Le mouvement islamiste Ennahdha qui a participé de près ou de loin au pouvoir en Tunisie depuis le printemps arabe de 201, est un grand perdant des derniers scrutins en Tunisie. Lors des élections présidentielles qui viennent d’avoir lieu, Kais Saied, grand vainqueur mais sans parti, a séduit et débauché une grande partie de l’électorat islamiste déçu par la stratégie réformiste d’Ennahdah. La Tunisie des oubliés a envoyé un message sans équivoque aux élites politiques tunisiennes, y compris aux partisans de Rached Ghannouchi
Des rêves envolés
Plus déstabilisant encore, le professeur de droit constitutionnel qu’est le chef de lEtat tunisien est décidé à réinventer la démocratie en imaginant un nouveau statut de l’élu, expression de comités locaux et soumis à un mandat impératif.
Ce deuxième révolution tunisienne provoqué par le ras de marée électoral en faveur de Saied a totalement laissé sans voix le leader d’Ennahdha, Rached Ghannouci. Lequel se rêvait, président de l’Assemblée des représentants du peuple (ARP) et arbitrant du jeu politique grace à une constitution très largement parlementaire.
Or si lors des législatives, son mouvement est arrivé en tète, Ghannouchi n’est pas du tout assuré, avec un quart seulement des députés derrière lui, de former une majorité parlementaire. Et surtout la cohabitation entre le gouvernement et le Palais de Carthage risque de sérieux dérapages. On le sait désormais, Kais Saied, est un adepte d’une démocratie directe qui le laisserait seul face à la volonté populaire.
Ghannouchi, un tacticien hors pair
Face à cette situation inédite, Rached Ghannouchi fait preuve, une fois de plus, d’une étonnante souplesse tactique. Pour tenter d’imposer un rapport de force qui lui soit favorable face au chef de l’état qu’il a contribué à faire élire, le leader d’Ennahdha tenterait de s’allier avec le parti Qalb Tounes de Nabil Karoui, le concurrent malheureux de Kais Saied aux élections présidentielles. Peu importe que Karoui ait fait des islamistes son adversaire déclaré! Et tant pis si à la tète de sa chaine de télévision, Nesma TV, a livré de nombreux combats contre les positions d’Ennahdha.

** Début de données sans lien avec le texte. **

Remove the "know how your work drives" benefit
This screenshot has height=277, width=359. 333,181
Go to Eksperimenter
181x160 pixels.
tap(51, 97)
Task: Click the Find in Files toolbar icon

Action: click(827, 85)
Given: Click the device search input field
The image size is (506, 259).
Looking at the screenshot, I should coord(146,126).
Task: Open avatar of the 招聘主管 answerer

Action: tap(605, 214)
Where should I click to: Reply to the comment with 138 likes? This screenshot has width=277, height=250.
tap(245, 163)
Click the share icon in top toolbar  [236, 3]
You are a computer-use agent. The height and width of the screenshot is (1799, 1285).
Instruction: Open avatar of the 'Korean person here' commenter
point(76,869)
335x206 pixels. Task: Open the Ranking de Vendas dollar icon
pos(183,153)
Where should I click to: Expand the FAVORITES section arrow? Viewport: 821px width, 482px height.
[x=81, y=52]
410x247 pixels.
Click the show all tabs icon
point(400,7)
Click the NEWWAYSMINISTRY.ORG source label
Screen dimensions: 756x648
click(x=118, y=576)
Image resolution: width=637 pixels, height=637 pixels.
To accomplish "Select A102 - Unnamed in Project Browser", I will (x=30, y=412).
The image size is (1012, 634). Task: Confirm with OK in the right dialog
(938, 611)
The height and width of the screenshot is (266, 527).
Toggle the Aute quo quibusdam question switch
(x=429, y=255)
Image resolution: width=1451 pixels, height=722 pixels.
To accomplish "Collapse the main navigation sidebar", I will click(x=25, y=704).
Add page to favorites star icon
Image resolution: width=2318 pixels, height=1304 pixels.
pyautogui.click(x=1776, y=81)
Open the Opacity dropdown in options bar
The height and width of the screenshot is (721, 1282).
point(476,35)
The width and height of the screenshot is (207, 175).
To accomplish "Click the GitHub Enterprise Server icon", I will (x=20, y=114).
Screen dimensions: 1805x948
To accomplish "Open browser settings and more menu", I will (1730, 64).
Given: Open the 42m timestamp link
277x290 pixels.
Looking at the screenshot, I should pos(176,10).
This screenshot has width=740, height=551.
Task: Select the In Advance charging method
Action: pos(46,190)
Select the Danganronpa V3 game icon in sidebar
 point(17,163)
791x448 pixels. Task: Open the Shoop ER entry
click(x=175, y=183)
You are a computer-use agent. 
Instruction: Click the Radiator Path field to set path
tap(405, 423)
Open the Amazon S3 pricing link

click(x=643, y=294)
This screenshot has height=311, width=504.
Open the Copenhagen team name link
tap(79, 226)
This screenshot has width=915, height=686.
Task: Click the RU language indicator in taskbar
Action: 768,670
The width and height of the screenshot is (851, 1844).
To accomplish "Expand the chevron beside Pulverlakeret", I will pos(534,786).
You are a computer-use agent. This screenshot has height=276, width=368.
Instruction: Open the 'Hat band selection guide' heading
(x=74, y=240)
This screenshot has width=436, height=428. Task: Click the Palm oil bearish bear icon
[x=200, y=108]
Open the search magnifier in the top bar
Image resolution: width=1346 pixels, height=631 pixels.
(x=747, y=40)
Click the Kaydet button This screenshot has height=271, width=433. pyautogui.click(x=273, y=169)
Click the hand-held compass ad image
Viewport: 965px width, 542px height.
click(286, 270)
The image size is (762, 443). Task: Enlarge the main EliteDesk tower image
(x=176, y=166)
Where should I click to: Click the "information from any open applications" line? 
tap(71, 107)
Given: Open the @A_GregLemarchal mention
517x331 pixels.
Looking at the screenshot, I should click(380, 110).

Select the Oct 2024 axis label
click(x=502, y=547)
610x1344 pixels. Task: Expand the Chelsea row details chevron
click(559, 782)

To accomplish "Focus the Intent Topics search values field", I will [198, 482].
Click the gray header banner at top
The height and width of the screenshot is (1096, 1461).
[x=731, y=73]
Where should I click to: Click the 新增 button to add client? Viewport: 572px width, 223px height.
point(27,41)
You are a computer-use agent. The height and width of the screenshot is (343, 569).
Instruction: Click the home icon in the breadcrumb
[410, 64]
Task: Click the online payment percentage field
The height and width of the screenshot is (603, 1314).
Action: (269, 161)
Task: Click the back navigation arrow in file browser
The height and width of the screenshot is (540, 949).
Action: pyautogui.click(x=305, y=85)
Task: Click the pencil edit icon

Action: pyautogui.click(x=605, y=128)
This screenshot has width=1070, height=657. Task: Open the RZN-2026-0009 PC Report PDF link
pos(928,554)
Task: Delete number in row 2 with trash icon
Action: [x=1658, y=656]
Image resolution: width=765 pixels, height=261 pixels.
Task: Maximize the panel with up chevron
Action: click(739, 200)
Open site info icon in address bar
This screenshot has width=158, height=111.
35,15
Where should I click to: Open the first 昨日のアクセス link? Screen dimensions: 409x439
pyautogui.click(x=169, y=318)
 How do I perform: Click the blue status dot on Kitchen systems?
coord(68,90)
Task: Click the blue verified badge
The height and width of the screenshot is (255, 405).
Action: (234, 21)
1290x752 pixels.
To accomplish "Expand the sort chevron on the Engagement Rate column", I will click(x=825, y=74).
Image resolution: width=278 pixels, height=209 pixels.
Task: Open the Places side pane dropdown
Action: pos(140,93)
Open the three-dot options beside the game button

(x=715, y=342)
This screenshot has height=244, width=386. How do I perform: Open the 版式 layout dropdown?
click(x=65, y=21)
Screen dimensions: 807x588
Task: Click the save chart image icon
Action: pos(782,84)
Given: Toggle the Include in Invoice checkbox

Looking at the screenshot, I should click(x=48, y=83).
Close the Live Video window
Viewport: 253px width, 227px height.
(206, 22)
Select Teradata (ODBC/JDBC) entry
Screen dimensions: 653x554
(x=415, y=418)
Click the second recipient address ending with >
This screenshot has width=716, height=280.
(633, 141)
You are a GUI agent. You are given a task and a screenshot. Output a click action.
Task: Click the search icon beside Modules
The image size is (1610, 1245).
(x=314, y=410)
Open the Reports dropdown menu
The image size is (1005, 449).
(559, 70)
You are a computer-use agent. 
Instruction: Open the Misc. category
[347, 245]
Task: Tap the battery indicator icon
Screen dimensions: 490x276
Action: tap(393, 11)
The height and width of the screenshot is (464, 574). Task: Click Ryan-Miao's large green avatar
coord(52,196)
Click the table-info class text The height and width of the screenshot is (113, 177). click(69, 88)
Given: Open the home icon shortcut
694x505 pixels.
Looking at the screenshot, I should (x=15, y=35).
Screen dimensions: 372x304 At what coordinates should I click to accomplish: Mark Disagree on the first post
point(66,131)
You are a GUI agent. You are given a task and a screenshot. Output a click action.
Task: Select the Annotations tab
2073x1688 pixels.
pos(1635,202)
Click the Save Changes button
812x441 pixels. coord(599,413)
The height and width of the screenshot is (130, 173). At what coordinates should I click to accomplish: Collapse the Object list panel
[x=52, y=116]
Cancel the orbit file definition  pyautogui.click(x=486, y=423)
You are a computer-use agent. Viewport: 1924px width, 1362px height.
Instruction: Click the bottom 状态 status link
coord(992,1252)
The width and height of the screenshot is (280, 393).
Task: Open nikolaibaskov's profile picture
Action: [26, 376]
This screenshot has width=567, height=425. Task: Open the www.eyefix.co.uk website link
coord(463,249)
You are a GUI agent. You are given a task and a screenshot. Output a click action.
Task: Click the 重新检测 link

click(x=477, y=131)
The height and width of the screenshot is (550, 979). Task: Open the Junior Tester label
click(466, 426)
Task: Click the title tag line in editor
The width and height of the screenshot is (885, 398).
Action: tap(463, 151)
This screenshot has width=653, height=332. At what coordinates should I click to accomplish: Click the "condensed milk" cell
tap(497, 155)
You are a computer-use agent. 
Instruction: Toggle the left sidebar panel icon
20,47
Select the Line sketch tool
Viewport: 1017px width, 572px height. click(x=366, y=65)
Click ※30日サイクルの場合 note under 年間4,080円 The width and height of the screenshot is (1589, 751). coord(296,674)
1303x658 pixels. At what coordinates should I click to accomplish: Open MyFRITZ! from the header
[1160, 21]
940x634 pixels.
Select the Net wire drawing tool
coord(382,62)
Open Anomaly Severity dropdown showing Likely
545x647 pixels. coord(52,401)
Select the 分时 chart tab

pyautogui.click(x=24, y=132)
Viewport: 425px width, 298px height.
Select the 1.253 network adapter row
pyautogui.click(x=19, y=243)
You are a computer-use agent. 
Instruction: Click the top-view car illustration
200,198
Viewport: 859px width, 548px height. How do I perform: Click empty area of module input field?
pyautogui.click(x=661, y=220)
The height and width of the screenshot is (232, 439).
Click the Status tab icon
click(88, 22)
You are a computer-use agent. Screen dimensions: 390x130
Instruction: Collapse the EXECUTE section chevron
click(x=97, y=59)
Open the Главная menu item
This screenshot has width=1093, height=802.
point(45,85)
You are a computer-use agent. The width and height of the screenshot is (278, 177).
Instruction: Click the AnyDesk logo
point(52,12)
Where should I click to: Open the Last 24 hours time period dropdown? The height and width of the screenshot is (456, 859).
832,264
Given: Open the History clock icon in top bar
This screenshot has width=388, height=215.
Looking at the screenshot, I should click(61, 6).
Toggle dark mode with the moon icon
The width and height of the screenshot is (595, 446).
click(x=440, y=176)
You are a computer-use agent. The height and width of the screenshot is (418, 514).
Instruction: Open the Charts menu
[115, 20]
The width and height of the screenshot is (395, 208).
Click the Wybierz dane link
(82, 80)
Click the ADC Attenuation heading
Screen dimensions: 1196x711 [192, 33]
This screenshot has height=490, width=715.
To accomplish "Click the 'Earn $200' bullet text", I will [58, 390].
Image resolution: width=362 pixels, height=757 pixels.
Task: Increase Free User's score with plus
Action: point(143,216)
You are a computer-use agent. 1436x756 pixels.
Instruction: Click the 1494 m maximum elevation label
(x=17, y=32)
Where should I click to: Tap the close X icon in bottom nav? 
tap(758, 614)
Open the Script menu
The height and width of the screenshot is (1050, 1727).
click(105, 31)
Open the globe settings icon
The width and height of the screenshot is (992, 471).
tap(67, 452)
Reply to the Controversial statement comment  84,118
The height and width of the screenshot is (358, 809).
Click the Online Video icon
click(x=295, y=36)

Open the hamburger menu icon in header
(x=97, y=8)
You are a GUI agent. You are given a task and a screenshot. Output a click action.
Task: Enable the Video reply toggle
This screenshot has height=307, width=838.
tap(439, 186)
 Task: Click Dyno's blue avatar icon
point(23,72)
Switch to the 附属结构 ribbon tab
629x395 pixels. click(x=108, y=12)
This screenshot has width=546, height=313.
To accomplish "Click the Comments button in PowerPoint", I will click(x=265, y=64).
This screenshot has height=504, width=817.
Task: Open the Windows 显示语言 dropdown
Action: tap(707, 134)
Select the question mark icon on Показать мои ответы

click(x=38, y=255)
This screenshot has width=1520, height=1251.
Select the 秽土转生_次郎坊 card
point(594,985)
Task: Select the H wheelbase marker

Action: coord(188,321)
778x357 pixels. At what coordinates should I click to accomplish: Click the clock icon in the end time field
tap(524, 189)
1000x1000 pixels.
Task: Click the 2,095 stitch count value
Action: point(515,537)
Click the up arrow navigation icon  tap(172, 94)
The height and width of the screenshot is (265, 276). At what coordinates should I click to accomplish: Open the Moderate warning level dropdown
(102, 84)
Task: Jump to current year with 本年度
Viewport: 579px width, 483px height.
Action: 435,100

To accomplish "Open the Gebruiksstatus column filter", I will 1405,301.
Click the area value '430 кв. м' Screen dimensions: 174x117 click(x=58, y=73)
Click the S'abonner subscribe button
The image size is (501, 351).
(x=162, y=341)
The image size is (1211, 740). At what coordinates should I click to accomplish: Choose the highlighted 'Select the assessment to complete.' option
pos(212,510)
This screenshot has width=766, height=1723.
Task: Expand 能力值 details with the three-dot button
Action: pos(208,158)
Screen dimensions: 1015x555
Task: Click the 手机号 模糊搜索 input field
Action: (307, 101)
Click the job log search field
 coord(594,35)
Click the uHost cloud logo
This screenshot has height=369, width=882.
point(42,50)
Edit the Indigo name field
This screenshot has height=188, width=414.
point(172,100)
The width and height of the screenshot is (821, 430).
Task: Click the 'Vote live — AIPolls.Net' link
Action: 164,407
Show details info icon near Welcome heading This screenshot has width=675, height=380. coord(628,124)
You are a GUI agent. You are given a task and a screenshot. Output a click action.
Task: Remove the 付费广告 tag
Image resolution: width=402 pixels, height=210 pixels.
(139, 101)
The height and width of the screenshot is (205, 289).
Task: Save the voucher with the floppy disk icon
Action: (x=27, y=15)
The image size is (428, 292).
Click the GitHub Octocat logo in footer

Chef du premeir groupe parlementaire et à ce titre désigné par le texte constitutionnel pour proposer un Premier ministre, Rached Ghannouchi tente de trouver pour le poste de Premier ministre un technocrate qui serait compatible avec Nabil Karoui. Nos confrères de « Maghreb confidentiel » citent notamment le nom de Fadhel Abdelkefi, l’ancien ministre des finances de Youssef Chahed qui jouit d’une réputation d’intégrité et de compétence et ami de toujours ans de Karoui. Ce dernier, note Maghreb confidentiel, « pourrait d’ailleurs se laisser convaincre… surtout contre l’assurance de ne pas retourner en prison ».
L’instruction pour blanchiment d’argent, qui a débouché sur son arrestation en août, n’est en effet pas close. Et une deuxième a été ouverte le 11 octobre, cette fois pour complot contre la sécurité de l’Etat qui porte sur le contrat qu’aurait signé un représentant de Karoui avec le lobbyiste canado-israélien Ari Ben-Menashe
Autant de scénarios imaginés par Ghannouchi qui pourraient être mis en échec par la volonté du nouveau président, fort d’une immense légitimité populaire, de ne pas se laisser ravir sa victoire.